* Fragmento del texto

------------------------

Hoy, una vez más, gracias a esa máquina del tiempo llamada YouTube, que entre otras cosas nos permite regresar a épocas pasadas , no sé si mejores, pero sin duda distintas, estuve viendo algunos vídeos de gestas ciclistas inolvidables, de esas que nos hacían contener la respiración frente al televisor en las largas tardes de verano. El ciclismo, como la vida, suele ser injusto. Y a menudo deja en la cuneta del olvido a héroes que dieron todo por la gloria, sin que esta, caprichosa y cruel, les correspondiera como merecían.
Y es que la fiebre del ciclismo en España no comenzó con Miguel Indurain, como algunos creen. Mucho antes de que el gigante navarro acaparara portadas, ya hubo corredores que encendieron la pasión por el pedal y escribieron páginas gloriosas en las grandes vueltas. Corría el año 1983 y un puñado de ciclistas españoles hizo historia en el Tour de Francia y en el Giro de Italia. Entre ellos, un nombre que aún resuena con fuerza entre los verdaderos aficionados: Alberto Fernández.
Tal vez para muchos su nombre suene lejano o apenas familiar, pero para quienes amamos este deporte, Alberto “El Galleta” Fernández fue uno de los corredores más completos y prometedores de su generación. Un guerrero del asfalto. Un hombre Tour antes de que el término se hiciera popular. Un ciclista total: valiente en la montaña, implacable en la contrarreloj, constante en la media distancia y tenaz en la adversidad.

------------------------

* Listado mostrado
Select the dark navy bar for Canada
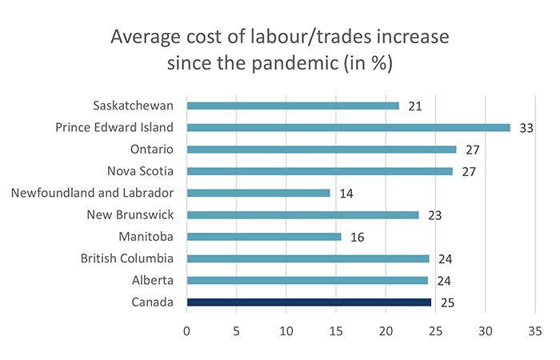click(309, 302)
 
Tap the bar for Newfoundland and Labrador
click(258, 193)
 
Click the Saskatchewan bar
click(292, 106)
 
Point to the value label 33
click(526, 128)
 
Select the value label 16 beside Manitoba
click(357, 238)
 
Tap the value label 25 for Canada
click(447, 303)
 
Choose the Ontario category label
click(147, 150)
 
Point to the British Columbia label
click(128, 258)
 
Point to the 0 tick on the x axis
click(187, 330)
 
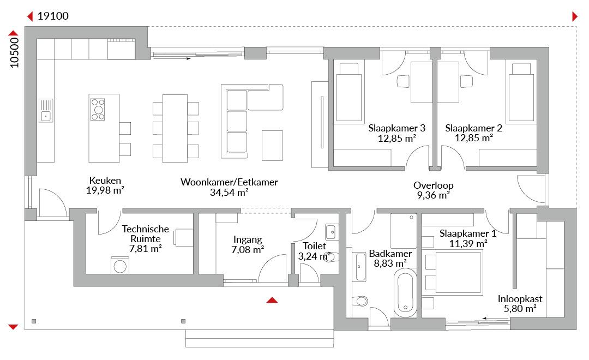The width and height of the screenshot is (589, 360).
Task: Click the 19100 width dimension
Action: (53, 16)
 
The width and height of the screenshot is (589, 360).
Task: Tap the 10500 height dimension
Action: (14, 52)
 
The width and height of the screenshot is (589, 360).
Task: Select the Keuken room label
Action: (105, 181)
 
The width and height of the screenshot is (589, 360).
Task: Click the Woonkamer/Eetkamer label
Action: (229, 182)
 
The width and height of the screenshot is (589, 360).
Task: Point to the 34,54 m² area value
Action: (229, 193)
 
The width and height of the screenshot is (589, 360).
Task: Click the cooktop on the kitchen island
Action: (98, 109)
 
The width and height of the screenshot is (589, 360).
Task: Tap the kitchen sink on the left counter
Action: (46, 111)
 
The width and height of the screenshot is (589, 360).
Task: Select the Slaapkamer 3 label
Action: (396, 128)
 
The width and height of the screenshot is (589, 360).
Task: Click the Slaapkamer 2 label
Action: (474, 128)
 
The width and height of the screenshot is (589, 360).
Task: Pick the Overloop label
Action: (434, 185)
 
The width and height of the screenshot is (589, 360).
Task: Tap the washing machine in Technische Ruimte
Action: (120, 265)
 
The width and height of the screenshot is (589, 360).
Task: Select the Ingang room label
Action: (248, 240)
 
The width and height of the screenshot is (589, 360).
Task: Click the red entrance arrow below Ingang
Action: (272, 300)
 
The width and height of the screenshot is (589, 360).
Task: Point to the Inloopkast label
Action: (520, 299)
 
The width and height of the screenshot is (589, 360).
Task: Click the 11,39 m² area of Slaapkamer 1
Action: (468, 244)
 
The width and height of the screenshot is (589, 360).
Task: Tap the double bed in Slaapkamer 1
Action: (452, 272)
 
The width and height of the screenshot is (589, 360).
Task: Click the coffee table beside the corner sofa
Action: (272, 146)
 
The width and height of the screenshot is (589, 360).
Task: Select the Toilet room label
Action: (315, 246)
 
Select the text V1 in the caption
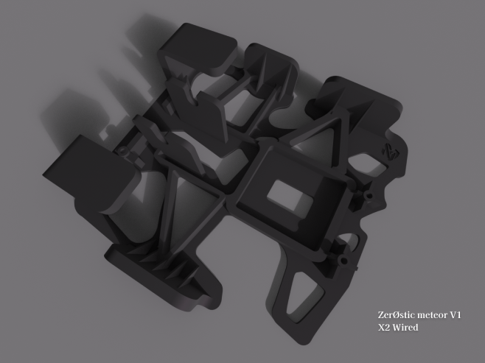pos(456,315)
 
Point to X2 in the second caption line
pos(384,328)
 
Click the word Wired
pos(405,327)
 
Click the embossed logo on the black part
pos(391,151)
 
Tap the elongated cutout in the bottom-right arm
pos(304,296)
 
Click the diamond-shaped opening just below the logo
pos(368,163)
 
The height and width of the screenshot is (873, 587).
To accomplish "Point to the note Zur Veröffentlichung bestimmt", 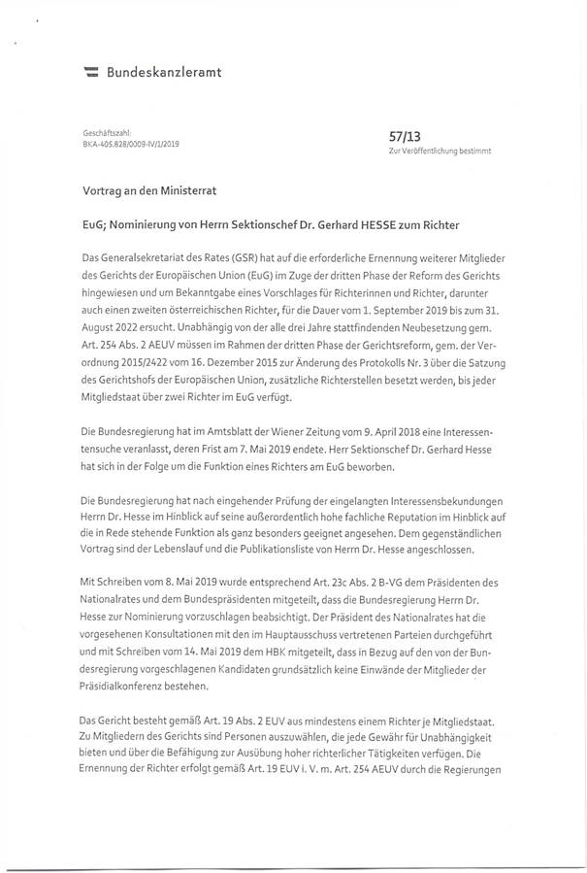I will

------------------------

* Objetivo del ejercicio
Retome el texto sobre el ciclista Alberto Fernández y prosiga su redacción a partir de la última frase.

* Respuesta a la tarea
Aunque nació en 1955 en Cuena (Cantabria), su infancia y juventud transcurrieron en Aguilar de Campoo, en la provincia de Palencia. Allí, en el corazón de la comarca galletera por excelencia, se ganó su apodo. Gullón, Ruvil, Fontaneda, Tefe y Fontibre fabricaban dulzura, pero él repartía épica en cada pedalada. Se decía que nueve de cada diez galletas españolas salían de Aguilar, pero también que de sus calles salió uno de los talentos más brillantes del ciclismo español.
En solo siete años como profesional, Alberto firmó un palmarés envidiable: décimo en el Tour de Francia, podio en la Vuelta a España en dos ocasiones (segundo en 1984 y tercero en 1983), tercero en el Giro de Italia, y múltiples victorias de etapa en las tres grandes. Treinta triunfos en otras carreras adornan su leyenda.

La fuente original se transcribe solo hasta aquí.